Cancer care coordinators and specialist nurses play a key role in supporting this group [10, 17]. Access to specialist nursing care varied, with a quarter of sites lacking a cancer care coordinator. However, when available, nearly all patients were referred. We identified important potential service gaps including limited access to neurosurgery, oral chemotherapy, and seizure or epilepsy nurses. Despite the prevalence of seizures in people with HGG [17–19], only 15% reported access to a seizure/epilepsy nurse. When available, half of HGG patients were referred, highlighting service relevance. In other settings, care provided by seizure/epilepsy nurses may be associated with reductions in seizure-related Emergency Department (ED) and GP presentations [20, 21].
Best evidence highlights the importance of screening for supportive care needs and providing access to relevant support services [10, 22]. Screening for supportive care needs should begin at presentation and occur regularly [23]. Although we did not capture timing of referral, we documented service availability and the proportion of patients and carers referred to each along the care pathway.
Only some patients were referred to mental health services, with some only available through external providers, presenting an access barrier. Australian clinical practice guidelines and OCPs indicate early consistent psychosocial care of brain cancer patients and their carers is critical [10, 18, 24, 25]. Most cognitive rehabilitation intervention programs reported improvements in patients' cognitive test-performance [26] and could be considered for inclusion in psychosocial care of HGG patients. Future research will provide greater understanding of psychological management of people with brain tumour and their carers, including screening for psychological distress and cognitive deficits, and how these issues are managed in practice. Improved access to psychological interventions through remote delivery is an important consideration. However, telehealth research indicates uptake and adherence are higher for interventions involving real-time interactions rather than self-guided interventions [27].
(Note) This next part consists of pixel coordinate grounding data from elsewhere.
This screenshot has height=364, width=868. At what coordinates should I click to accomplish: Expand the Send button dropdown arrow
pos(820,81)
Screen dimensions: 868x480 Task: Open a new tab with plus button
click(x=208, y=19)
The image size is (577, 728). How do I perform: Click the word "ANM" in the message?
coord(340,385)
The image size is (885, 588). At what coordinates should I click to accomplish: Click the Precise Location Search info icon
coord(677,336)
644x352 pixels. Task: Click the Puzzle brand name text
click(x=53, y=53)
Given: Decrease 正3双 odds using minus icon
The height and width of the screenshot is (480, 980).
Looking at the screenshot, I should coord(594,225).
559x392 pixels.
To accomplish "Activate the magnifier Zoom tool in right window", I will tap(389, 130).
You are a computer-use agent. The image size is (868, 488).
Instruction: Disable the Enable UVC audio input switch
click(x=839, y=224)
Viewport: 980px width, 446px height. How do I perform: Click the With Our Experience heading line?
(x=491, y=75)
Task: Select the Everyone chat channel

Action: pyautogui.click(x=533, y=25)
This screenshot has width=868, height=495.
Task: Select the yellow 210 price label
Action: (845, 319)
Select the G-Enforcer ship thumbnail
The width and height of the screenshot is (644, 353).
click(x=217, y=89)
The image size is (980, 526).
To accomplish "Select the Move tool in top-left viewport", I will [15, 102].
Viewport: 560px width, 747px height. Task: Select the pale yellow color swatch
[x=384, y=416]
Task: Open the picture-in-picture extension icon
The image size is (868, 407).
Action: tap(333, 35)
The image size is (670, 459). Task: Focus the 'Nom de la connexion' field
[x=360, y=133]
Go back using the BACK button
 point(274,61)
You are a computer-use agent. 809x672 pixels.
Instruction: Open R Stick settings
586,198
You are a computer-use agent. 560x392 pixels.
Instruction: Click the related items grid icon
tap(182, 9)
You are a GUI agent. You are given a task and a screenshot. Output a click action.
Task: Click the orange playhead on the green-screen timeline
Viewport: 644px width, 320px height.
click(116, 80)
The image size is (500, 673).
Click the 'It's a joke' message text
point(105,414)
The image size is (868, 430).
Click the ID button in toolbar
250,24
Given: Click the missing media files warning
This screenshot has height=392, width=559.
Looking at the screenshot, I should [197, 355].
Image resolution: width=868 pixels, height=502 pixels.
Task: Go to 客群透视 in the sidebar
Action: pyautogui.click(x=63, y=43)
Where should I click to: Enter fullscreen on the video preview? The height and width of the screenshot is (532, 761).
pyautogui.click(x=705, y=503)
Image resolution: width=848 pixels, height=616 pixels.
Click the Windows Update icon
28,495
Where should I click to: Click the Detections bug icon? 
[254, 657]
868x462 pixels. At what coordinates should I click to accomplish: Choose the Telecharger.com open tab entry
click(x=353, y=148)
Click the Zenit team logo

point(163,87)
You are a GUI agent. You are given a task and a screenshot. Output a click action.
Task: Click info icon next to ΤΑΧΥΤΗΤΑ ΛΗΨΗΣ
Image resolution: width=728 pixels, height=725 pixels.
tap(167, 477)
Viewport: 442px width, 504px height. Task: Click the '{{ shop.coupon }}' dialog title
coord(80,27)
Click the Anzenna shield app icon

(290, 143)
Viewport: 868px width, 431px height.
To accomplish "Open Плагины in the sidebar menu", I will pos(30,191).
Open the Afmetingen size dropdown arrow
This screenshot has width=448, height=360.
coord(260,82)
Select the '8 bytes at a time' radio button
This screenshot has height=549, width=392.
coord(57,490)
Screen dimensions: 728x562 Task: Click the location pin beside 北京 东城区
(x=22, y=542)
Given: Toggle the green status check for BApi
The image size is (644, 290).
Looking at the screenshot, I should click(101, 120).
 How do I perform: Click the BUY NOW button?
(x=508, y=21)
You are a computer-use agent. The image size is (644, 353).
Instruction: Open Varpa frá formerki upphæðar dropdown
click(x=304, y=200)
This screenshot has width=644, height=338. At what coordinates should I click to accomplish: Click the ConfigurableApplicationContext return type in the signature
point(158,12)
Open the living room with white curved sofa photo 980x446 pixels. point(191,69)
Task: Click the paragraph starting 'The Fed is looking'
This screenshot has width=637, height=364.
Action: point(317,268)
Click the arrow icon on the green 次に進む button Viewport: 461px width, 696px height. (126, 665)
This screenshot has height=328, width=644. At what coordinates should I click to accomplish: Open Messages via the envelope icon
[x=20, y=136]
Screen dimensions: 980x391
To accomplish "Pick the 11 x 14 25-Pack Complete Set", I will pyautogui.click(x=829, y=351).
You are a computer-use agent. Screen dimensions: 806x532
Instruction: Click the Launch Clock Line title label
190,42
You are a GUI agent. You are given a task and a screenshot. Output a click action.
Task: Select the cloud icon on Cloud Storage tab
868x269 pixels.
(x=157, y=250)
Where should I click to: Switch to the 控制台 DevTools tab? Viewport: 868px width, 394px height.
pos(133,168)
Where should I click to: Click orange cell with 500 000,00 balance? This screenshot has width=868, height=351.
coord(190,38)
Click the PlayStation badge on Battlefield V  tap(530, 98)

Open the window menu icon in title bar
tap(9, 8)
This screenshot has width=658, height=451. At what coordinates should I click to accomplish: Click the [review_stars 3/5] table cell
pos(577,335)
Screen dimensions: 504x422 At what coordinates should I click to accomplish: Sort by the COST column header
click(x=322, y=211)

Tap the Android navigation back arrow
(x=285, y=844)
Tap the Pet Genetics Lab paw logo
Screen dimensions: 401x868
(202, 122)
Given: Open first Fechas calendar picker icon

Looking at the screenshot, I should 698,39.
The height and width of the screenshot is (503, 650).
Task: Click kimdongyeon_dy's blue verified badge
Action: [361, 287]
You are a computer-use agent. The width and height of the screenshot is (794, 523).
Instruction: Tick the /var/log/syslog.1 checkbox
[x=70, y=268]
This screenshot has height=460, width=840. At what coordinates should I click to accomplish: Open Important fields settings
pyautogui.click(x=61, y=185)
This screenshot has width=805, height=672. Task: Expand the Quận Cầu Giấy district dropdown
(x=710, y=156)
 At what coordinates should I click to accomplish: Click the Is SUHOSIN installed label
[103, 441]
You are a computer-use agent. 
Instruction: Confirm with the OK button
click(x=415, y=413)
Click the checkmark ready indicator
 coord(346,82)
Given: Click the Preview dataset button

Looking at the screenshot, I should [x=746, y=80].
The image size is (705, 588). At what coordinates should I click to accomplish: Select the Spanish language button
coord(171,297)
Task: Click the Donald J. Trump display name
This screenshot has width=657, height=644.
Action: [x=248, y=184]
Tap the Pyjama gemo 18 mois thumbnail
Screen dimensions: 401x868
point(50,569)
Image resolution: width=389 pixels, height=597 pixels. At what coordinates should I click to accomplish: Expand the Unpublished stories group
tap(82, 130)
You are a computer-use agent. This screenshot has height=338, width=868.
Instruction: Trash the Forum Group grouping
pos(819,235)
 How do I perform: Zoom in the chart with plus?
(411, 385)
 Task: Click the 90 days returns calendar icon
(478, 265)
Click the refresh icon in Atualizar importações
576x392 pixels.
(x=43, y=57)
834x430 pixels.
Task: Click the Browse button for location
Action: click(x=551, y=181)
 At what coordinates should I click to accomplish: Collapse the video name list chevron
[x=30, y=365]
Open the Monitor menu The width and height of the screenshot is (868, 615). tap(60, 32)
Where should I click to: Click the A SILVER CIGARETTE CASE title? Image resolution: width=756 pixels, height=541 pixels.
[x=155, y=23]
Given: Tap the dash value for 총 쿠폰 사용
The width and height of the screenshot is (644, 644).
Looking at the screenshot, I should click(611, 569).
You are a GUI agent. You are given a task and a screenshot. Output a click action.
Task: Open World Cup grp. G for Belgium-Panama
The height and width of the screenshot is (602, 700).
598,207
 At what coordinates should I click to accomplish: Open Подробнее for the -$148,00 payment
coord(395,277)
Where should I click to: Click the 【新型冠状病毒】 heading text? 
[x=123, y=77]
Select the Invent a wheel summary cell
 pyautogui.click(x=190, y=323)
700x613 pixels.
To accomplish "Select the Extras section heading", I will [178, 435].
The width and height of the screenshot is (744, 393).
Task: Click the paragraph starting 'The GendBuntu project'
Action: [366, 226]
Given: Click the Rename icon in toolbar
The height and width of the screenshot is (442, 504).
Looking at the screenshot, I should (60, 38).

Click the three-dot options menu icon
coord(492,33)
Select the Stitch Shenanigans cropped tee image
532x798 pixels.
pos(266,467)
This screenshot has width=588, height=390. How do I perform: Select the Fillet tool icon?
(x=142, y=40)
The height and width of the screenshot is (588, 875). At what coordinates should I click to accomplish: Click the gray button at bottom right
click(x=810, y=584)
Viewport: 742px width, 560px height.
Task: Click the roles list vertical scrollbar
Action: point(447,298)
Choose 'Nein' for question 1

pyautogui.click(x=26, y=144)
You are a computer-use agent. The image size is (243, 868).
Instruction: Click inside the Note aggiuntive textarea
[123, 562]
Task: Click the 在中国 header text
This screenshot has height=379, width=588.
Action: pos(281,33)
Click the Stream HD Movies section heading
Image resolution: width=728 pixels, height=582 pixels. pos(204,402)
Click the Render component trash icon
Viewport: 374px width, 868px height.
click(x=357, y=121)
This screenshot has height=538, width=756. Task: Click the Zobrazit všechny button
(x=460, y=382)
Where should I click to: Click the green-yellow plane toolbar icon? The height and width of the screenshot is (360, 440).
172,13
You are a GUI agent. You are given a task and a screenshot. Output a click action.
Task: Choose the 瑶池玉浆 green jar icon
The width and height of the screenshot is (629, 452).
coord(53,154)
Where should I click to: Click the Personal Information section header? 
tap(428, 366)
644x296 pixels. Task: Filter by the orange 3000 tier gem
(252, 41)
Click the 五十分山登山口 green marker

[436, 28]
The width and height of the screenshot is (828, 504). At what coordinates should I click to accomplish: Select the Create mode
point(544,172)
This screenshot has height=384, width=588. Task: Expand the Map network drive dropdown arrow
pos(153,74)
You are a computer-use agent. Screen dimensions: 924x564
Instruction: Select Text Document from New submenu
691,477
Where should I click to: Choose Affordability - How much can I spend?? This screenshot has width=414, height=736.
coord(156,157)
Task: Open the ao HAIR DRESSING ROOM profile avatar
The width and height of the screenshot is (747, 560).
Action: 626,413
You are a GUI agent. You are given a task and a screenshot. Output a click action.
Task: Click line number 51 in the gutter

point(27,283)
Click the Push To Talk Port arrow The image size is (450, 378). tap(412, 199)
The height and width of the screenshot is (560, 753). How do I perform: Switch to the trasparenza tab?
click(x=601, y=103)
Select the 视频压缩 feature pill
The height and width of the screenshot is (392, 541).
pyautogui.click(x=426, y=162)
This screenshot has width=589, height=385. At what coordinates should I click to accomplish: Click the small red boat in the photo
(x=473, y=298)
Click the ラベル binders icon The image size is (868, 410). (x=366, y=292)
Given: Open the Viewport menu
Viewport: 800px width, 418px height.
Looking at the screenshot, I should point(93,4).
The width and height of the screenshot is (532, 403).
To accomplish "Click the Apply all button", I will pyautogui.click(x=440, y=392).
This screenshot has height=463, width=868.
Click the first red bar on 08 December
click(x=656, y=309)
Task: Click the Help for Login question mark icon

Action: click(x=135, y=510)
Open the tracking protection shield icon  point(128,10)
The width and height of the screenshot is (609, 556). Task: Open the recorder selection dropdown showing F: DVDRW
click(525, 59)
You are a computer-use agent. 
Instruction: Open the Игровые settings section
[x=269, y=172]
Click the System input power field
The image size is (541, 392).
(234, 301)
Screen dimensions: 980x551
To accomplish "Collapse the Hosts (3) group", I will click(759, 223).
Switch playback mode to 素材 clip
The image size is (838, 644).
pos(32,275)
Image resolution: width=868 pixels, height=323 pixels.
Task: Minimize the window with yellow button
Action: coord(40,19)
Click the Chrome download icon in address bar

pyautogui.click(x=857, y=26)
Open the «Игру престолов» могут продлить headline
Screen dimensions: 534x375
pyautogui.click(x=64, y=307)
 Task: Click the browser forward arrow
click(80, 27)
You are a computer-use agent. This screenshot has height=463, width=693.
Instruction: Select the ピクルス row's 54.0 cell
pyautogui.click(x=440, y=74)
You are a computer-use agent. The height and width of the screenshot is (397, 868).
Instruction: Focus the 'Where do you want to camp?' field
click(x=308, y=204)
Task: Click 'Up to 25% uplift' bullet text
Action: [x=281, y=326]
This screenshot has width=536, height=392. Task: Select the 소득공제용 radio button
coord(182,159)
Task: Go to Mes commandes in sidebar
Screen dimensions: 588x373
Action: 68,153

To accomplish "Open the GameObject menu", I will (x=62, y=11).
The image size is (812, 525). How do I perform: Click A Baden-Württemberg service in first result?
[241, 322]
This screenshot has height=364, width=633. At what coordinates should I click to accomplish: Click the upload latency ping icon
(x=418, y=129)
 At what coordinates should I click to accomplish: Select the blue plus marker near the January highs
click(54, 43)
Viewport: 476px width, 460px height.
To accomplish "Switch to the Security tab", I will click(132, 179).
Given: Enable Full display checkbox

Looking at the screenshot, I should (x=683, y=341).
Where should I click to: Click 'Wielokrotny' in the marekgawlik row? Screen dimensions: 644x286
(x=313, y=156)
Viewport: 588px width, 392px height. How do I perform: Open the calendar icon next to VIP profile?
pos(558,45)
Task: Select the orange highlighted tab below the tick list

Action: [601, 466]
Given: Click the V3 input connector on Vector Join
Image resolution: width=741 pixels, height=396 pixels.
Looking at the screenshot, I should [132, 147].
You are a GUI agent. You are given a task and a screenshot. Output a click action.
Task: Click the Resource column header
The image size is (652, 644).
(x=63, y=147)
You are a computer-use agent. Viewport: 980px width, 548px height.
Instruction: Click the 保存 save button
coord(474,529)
The OCP emphasises the importance of early allied health referral when required [10]. We found low referral to dietitians, who have a key role in the multidisciplinary care of neuro-oncology patients. Patients with brain tumours often experience weight gain resulting from corticosteroids and mobility limitations, and may benefit from dietitian consultations. We identified low referrals to speech therapists, despite the frequent occurrence of speech aberrations (eg. expressive and receptive dysphasia) [18] and increasing communication deficits over time [28]. Occasionally issues relating to swallowing emerge, which can be addressed by speech pathologists [29].
Rehabilitation plays an integral role in managing symptoms/complications of brain malignancies [30]. Although most HPs indicated availability of a rehabilitation physician, only 20% stated at least half their patients were referred. Patients with brain cancer who receive early intervention make comparable gains and report similar levels of satisfaction with post-surgical rehabilitation to those with stroke [31]. Accordingly, access to cognitive and physical rehabilitation is important to support management of functional loss and activity limitations [23, 32]. Exercise interventions for HGG patients can present challenges due to the burden of symptoms and other health-related commitments. However, they are perceived to be beneficial for patient health, a sense of control and social interaction, and carer respite [33].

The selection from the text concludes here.